Content starts
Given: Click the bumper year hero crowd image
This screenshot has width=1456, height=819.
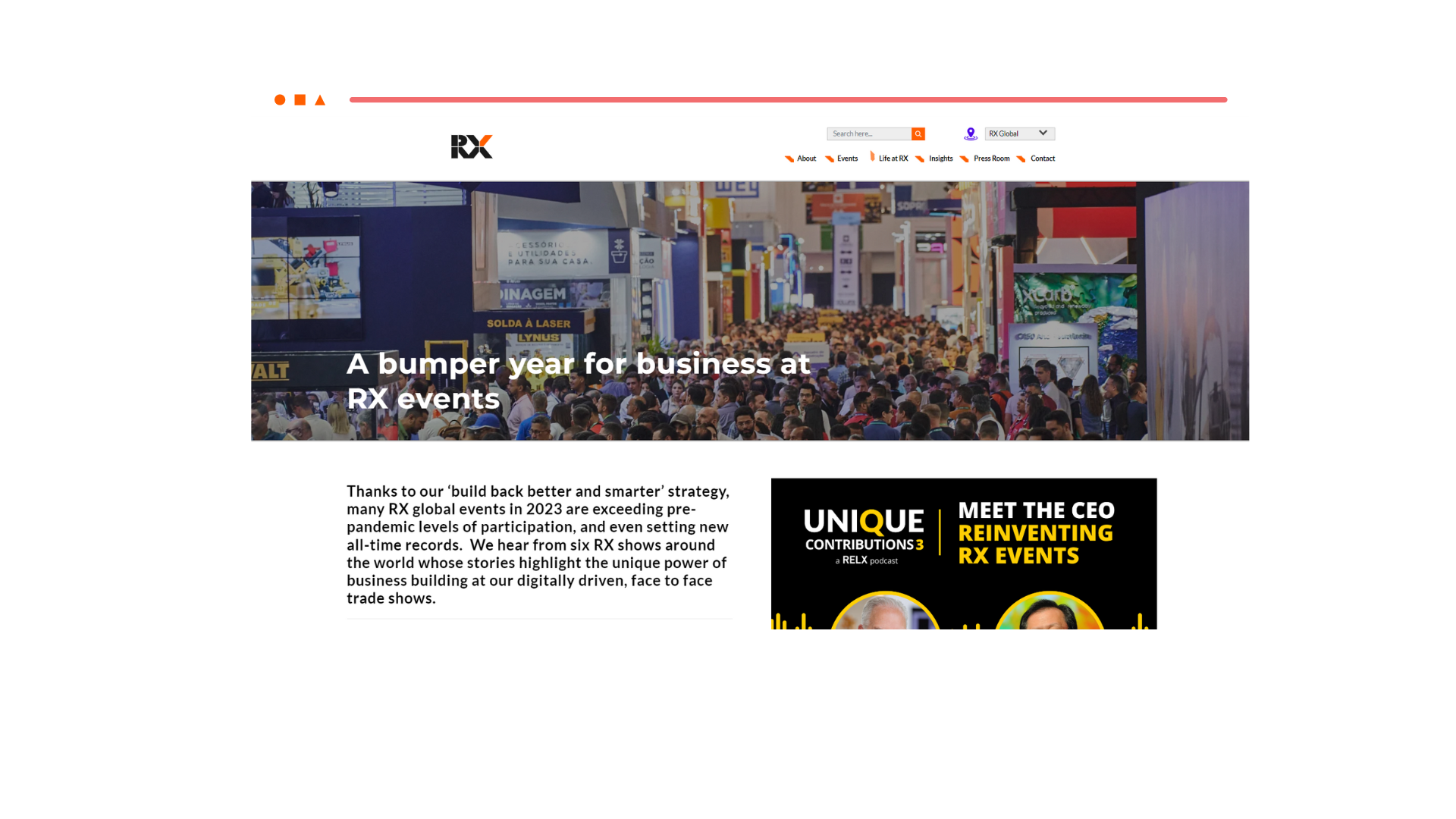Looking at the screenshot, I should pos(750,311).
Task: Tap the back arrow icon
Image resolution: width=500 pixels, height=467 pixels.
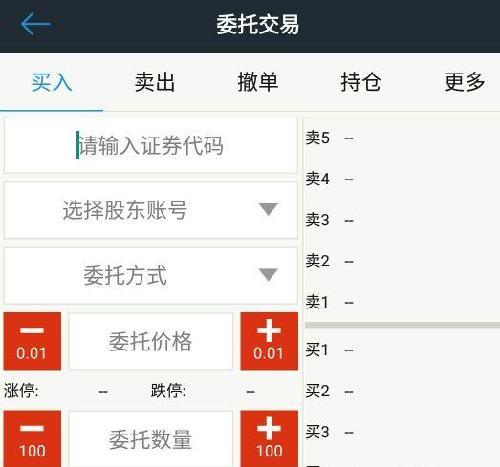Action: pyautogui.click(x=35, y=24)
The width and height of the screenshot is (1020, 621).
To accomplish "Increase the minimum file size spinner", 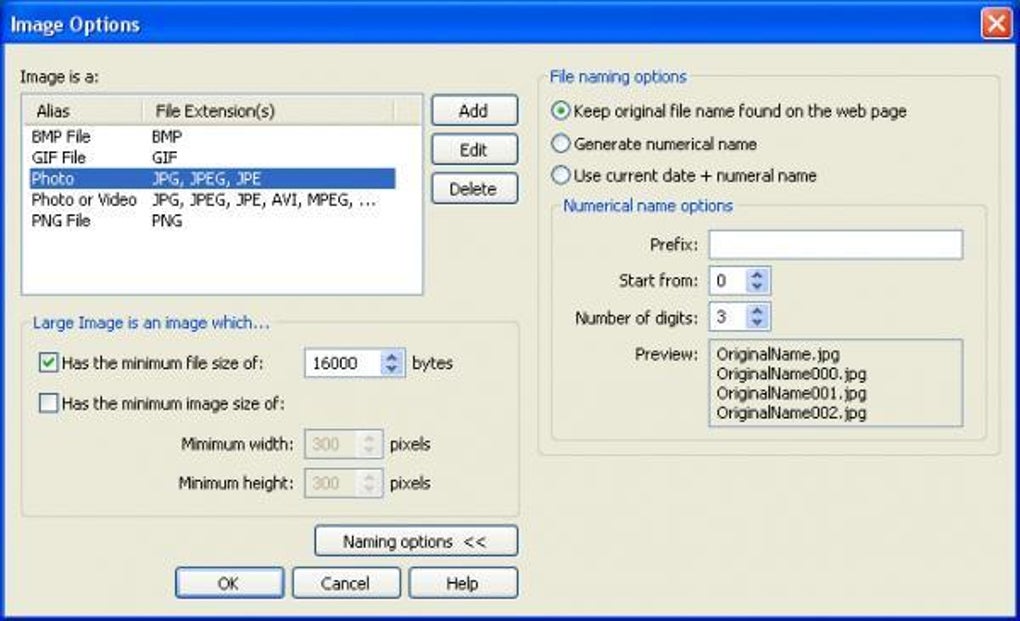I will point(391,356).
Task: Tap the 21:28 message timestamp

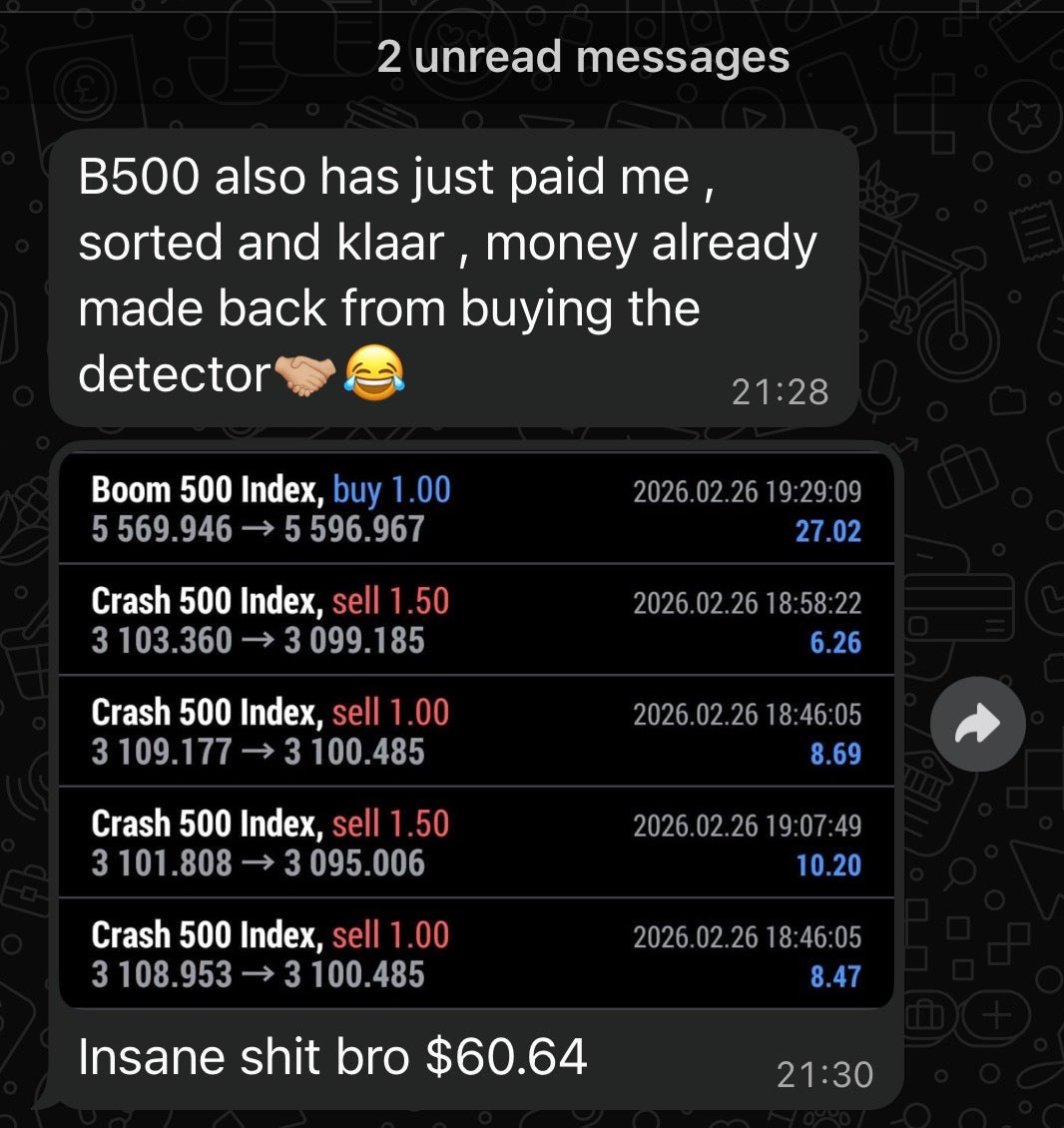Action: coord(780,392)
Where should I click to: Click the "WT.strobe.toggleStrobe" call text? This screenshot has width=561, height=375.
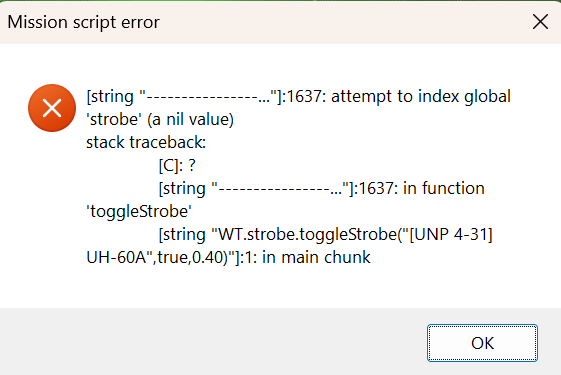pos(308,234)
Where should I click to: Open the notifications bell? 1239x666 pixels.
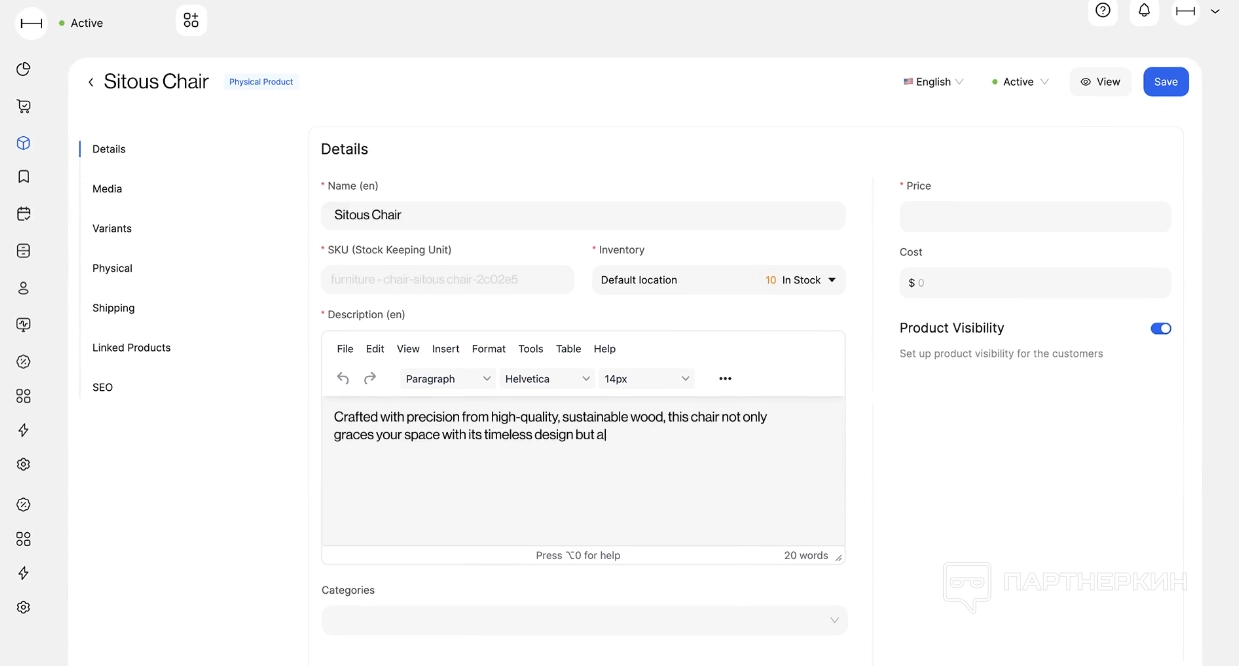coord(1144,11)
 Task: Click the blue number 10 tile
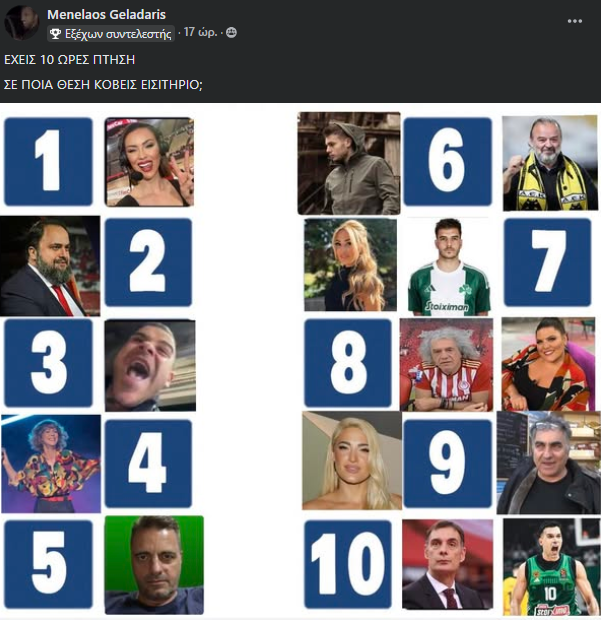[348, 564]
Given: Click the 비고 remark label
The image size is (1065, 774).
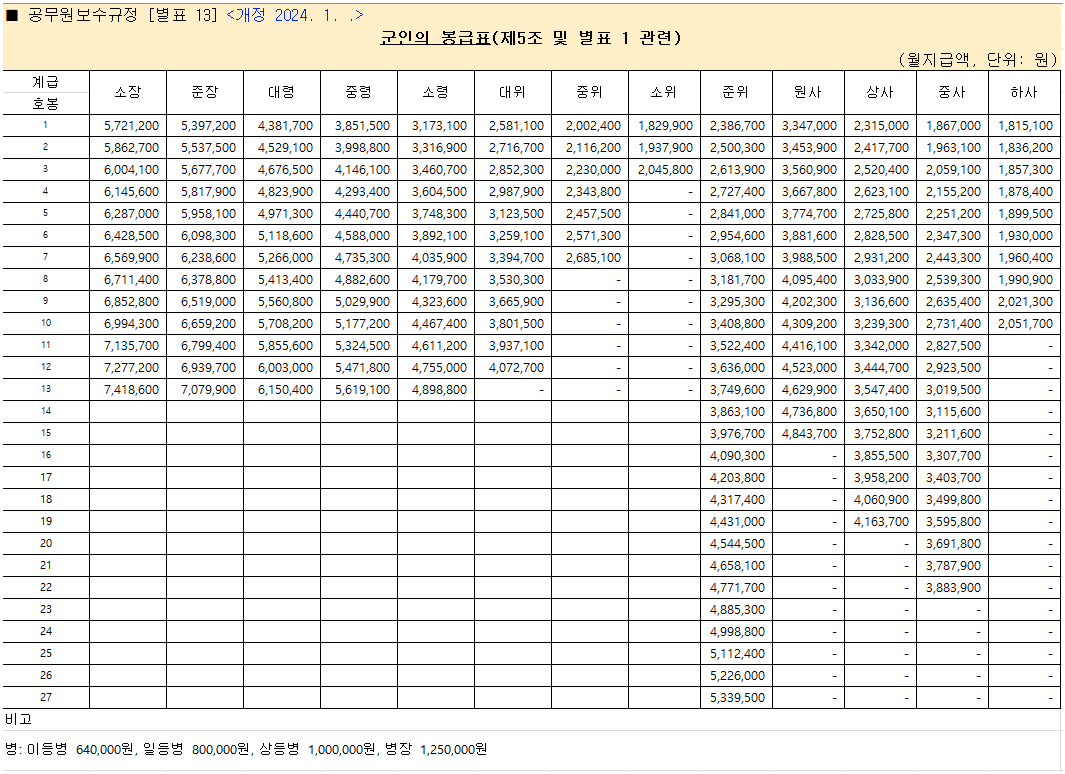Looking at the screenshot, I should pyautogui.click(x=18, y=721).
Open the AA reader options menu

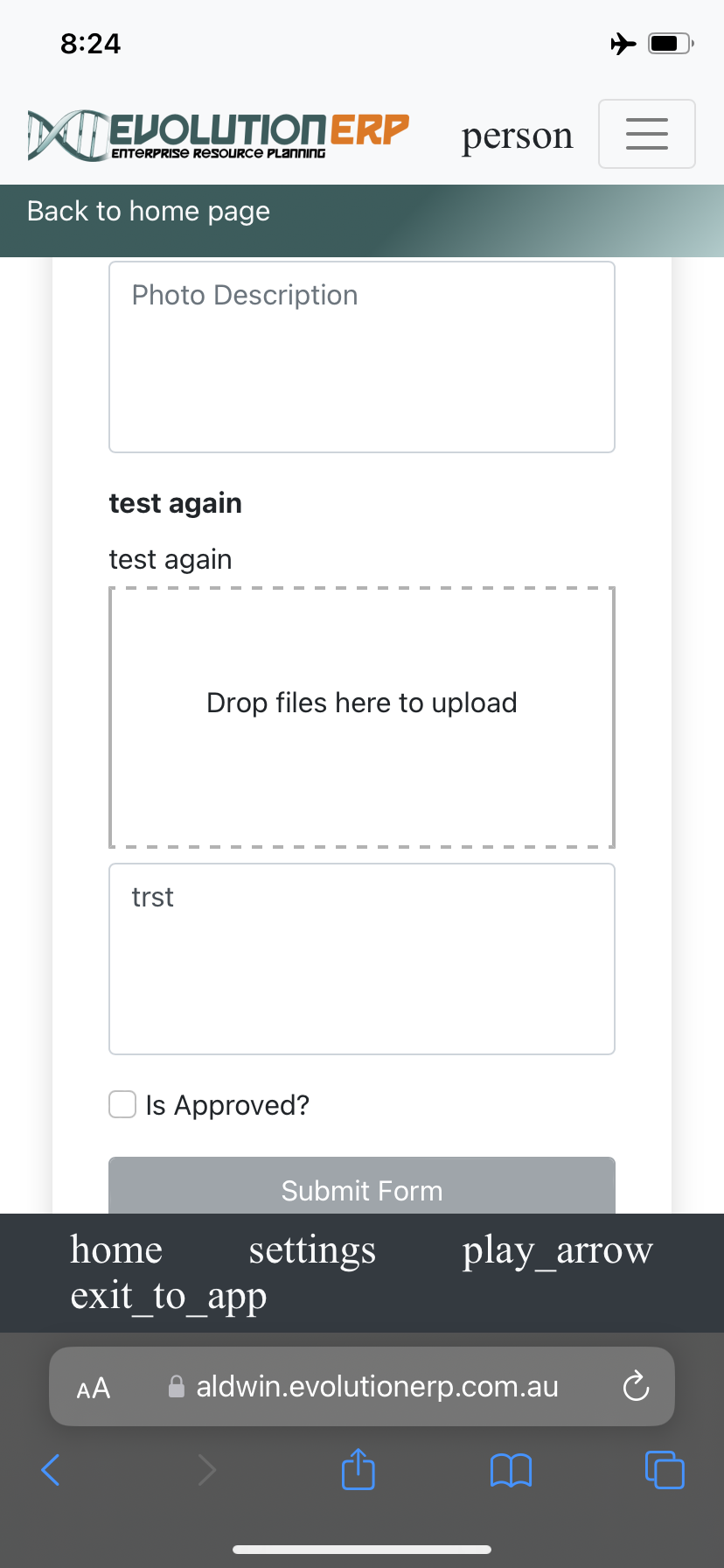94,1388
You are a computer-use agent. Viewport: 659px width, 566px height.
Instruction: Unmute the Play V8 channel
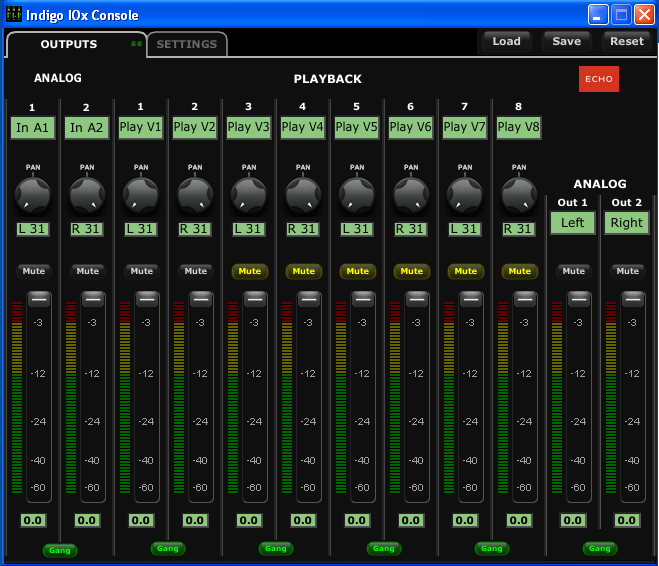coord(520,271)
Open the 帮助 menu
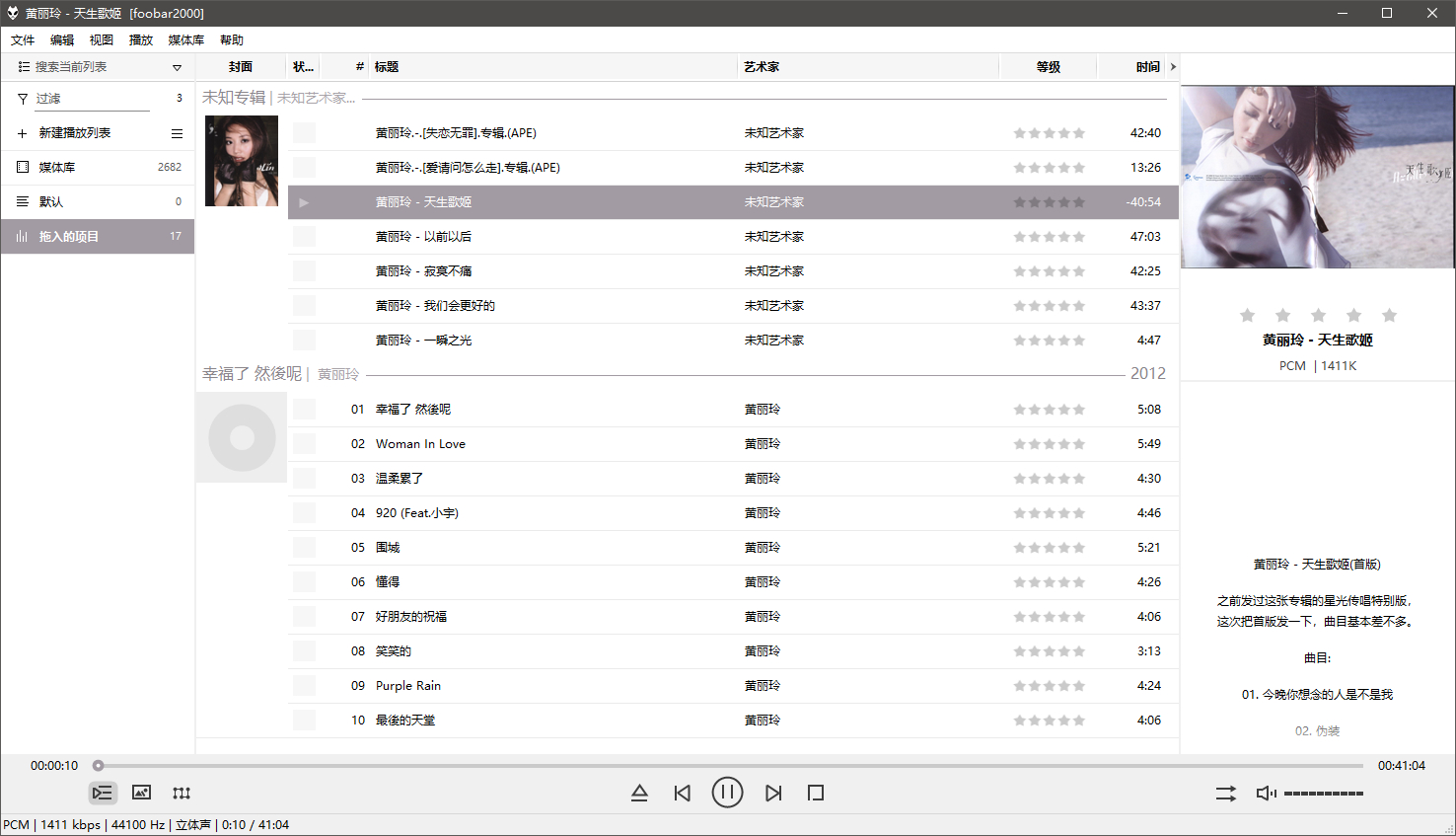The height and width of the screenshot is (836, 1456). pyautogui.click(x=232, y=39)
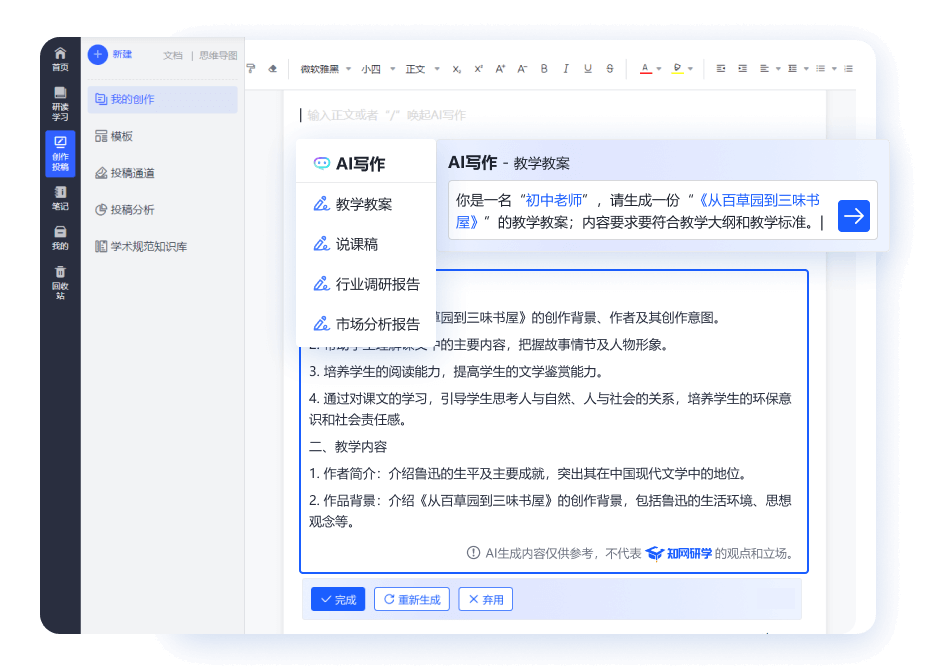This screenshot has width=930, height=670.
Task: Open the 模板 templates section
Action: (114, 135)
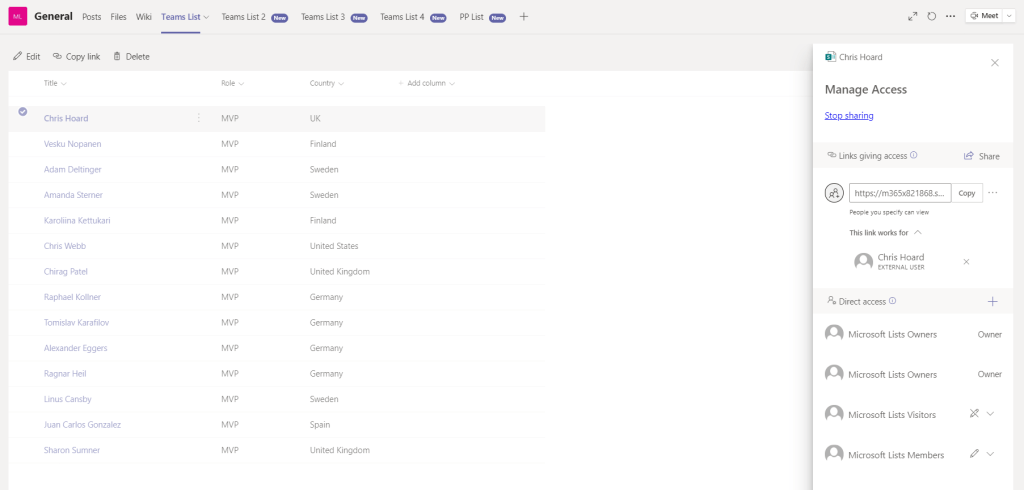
Content ends
» **Required work**:
Your task is to list each line of the records with the word "Given".

» **Exercise solution**:
Given: Click the bumper year hero crowd image
Given: Click the 비고 remark label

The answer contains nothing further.